Describe intent, not implementation. "Write a function that retries a fetch request with exponential backoff, max 3 attempts, and throws after the final failure" works better than "write a for loop that calls fetch and waits longer each time." The more I describe what I want and why, the better the result.

Read everything it generates. This is non-negotiable. I read every line. Not skim - read. I'm looking for logic errors, missing edge cases, unnecessary complexity, and style inconsistencies with the rest of the codebase. This step catches maybe 20% of generated code that needs changes.

Edit by hand when it's faster. Sometimes the AI gets 90% right and the remaining 10% is faster to fix manually than to describe in another prompt. I switch between prompting and typing fluidly. There's no rule about which to use when - it's a feel thing.

Test immediately. Since generating tests is fast now, I test every significant piece of generated code before moving on. Catching bugs at this stage is cheap. Catching them in production is not.

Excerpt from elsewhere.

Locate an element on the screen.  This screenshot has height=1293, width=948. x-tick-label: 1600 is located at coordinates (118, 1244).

Where I Think This Is Going

I'm not going to make grand predictions about AI replacing developers. What I will say is this: the tools are getting better fast enough that the workflow I described above will probably look quaint in a year. The gap between "describe what I want" and "get working code" is shrinking, and the definition of "working" is expanding to include more edge cases, better error handling, and more idiomatic patterns.

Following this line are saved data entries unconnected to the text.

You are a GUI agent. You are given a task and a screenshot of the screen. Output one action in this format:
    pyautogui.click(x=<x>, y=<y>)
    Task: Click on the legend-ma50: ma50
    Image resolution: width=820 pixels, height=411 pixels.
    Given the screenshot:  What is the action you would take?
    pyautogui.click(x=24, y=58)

The developers who benefit most aren't the ones who use AI the most - they're the ones who know enough to use it well. Domain knowledge, architectural taste, and debugging skill become more valuable, not less, because they're the things AI can't provide.

The key insight, if there is one: AI is a force multiplier, not a replacement. It makes good developers faster and lets them take on more ambitious projects. It doesn't make bad decisions into good ones.